The focus group of the research, when it was first undertaken in 1938, was comprised of 724 people, belonging to 2 sections of the society – Harvard Sophomores and Troubled youth from Boston’s most poor neighborhoods. The lives of these men were observed through the Second World War, their years as young professionals, their rise and fall. And now the study follows the children of these men (more than 2000 in number) as well as 60 of the original focus group who are still alive.

The study involved more than questionnaires and surveys. There were regular medical checkups, as well as regularly documented interviews.

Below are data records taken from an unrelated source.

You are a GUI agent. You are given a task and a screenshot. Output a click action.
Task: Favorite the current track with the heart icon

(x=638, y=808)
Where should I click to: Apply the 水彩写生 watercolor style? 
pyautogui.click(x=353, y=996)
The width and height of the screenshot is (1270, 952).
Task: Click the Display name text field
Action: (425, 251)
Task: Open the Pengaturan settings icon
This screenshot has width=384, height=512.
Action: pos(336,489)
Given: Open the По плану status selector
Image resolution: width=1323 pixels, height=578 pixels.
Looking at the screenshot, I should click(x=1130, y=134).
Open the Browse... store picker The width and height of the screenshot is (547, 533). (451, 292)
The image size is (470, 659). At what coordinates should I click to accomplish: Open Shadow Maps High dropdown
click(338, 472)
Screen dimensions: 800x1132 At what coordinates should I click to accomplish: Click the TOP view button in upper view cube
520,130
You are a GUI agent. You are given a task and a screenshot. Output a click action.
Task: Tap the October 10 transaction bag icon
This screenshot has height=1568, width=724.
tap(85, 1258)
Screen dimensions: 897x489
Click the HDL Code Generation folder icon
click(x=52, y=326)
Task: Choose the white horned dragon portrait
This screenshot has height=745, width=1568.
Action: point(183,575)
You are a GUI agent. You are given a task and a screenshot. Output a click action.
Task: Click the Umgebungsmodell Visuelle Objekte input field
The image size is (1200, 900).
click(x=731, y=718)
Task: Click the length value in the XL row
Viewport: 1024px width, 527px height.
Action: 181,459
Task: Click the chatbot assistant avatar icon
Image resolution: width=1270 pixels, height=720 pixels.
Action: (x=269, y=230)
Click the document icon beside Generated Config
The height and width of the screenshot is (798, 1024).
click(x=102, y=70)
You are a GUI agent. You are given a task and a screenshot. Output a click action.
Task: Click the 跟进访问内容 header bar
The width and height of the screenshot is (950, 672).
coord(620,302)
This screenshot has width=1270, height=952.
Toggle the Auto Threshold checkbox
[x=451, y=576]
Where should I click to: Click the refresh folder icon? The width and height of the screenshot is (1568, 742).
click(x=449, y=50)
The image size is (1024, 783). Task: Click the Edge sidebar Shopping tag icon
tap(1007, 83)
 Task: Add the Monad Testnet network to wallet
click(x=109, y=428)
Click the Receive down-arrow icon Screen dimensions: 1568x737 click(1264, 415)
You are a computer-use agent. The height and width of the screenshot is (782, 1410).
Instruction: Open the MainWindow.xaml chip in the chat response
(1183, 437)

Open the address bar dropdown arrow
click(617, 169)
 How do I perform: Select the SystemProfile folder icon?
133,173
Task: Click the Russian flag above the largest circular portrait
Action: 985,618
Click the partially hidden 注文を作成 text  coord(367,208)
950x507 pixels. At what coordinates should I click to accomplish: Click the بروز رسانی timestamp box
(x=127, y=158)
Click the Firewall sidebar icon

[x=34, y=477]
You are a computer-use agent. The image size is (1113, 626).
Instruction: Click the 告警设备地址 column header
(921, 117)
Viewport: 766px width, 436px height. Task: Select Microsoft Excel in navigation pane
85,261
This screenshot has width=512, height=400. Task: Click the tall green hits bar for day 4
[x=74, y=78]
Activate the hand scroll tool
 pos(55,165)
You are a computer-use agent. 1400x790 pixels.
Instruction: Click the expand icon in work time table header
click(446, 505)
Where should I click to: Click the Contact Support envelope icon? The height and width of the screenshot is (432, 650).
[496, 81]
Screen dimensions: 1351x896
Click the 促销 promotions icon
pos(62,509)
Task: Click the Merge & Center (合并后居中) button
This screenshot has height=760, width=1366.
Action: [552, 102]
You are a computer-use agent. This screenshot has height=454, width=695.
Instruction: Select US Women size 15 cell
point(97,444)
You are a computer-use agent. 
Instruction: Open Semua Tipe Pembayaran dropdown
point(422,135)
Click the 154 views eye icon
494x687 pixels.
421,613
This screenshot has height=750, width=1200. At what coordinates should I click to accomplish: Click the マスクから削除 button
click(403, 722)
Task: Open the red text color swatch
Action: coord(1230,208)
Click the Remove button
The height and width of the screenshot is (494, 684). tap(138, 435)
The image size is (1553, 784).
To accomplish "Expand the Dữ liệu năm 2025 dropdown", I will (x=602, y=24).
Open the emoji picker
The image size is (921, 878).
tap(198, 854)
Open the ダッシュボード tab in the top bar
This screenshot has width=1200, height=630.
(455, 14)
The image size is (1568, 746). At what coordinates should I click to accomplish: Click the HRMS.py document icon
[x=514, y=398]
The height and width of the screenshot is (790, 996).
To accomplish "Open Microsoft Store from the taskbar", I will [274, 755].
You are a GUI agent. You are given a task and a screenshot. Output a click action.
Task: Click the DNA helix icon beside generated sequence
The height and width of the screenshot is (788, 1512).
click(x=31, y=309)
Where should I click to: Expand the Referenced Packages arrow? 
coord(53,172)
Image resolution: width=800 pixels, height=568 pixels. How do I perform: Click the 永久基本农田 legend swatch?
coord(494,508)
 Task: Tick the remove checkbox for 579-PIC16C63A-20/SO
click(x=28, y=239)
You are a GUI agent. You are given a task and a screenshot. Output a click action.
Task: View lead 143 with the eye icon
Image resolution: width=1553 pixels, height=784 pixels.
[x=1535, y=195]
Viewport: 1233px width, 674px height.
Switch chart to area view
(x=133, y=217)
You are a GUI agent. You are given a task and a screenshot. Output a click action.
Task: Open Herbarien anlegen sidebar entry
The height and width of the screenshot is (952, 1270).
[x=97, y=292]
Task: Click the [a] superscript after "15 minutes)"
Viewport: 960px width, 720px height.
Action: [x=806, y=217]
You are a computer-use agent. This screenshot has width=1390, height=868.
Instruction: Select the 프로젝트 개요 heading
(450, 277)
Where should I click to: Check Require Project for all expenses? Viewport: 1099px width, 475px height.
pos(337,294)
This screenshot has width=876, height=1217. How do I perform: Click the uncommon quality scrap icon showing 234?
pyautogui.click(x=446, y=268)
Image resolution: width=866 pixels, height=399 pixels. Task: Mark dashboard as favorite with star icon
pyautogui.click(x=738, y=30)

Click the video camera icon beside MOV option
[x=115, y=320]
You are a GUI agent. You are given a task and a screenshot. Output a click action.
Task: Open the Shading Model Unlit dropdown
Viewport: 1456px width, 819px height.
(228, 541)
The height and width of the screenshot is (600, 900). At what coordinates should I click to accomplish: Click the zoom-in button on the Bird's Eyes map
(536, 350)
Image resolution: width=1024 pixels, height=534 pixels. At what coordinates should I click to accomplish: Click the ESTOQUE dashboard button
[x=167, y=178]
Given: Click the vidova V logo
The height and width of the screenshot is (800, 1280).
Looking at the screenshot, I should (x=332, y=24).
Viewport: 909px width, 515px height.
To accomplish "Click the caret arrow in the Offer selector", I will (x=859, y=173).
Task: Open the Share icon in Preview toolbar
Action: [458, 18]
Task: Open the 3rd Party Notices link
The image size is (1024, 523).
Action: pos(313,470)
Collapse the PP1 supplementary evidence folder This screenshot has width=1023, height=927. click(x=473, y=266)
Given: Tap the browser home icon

According to Robert Waldinger, so far three very important conclusions have been drawn from the findings of the research:

1. Firstly, companionship is the key to longevity and good health. Being with like-minded people and forming close relationships helps us stay happy and healthy. Also, being alone leads to unhappiness and even ill health. People who are in touch with their friends and family enjoy good health even as they age, whereas those who are lonely become the victim of many health issues quite early in life. In other words, loneliness is dangerous and toxic enough to kill you. So if you wish to have a longer lifespan, give importance to your interpersonal relationships.

Related article: A New Study Provides The Essential Factors to a Successful Long-Term Relationship

2. Secondly, like every other important thing in life, even this condition is based on quality and not quantity. The bond and closeness of your relationships matters more than the number of relationships that you have. Alternatively, if there is constant conflict in the relationship, it does more harm than good. People who were found to be more happy and content with their spouse at the age of 50 were considerably very hale and hearty at the age of 80. Those who didn’t have that kind of closeness or happiness in their relationship were found to be afflicted with comparatively more health problems.

3. Finally, and this might be the most groundbreaking results of all, the quality of your personal relationships seems to have a direct connection to your cognitive well-being. Those people who felt more secure and satisfied in their relationships were found to have lower levels of memory and brain degeneration in comparison to those who were not. This doesn’t mean that the couple who doesn’t fight would have better cognitive functioning at 80 than the one who bickers every day. It depends on the feeling of love and unconditional support that the partners feel in each other’s company. Even if a couple fights a lot, but deep down inside is secure in the knowledge that their spouse would be there for them when needed, they would have better memories and other abilities even in their old age.

In other words, the answer to all our problems is love. True that we need money to survive, but we cannot be truly happy without love and companionship, whether it is of the romantic kind or otherwise.